Could you write out every line below from the one containing "This screenshot has height=682, width=1670." down to the one containing "Action: click(x=1197, y=633)", copied without any change?
>> Begin Listed entries
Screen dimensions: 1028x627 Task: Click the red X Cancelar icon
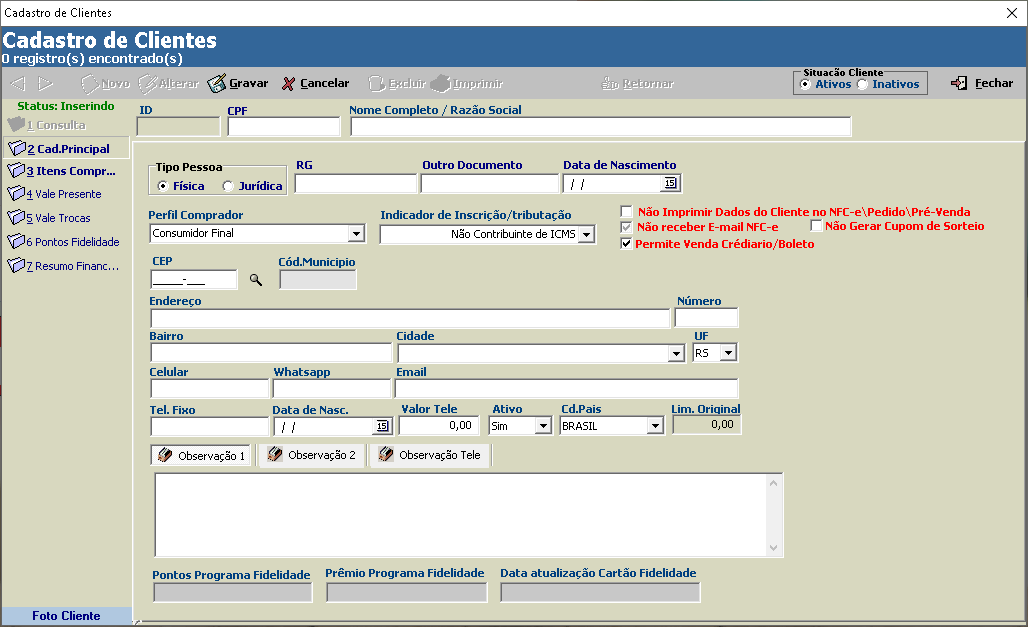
>> End Listed entries
>> Begin Listed entries
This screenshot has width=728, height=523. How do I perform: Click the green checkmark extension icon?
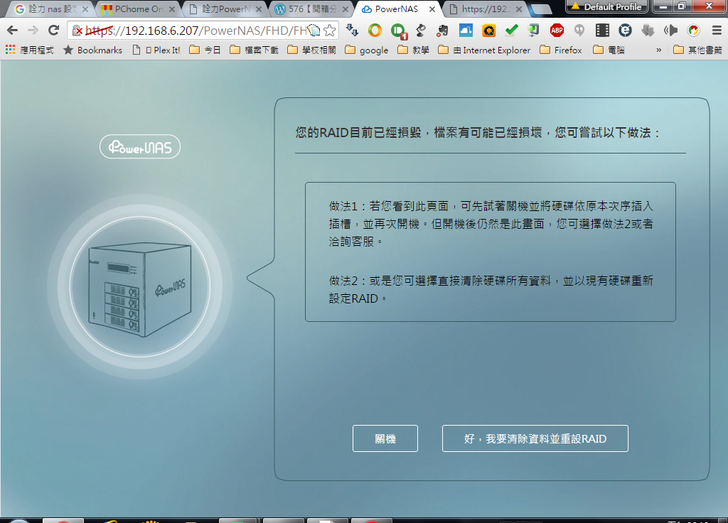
>> End Listed entries
>> Begin Listed entries
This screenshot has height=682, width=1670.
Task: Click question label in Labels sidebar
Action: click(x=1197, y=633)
>> End Listed entries
Problem solution
This screenshot has height=682, width=1670.
Task: Click question label in Labels sidebar
Action: click(x=1197, y=633)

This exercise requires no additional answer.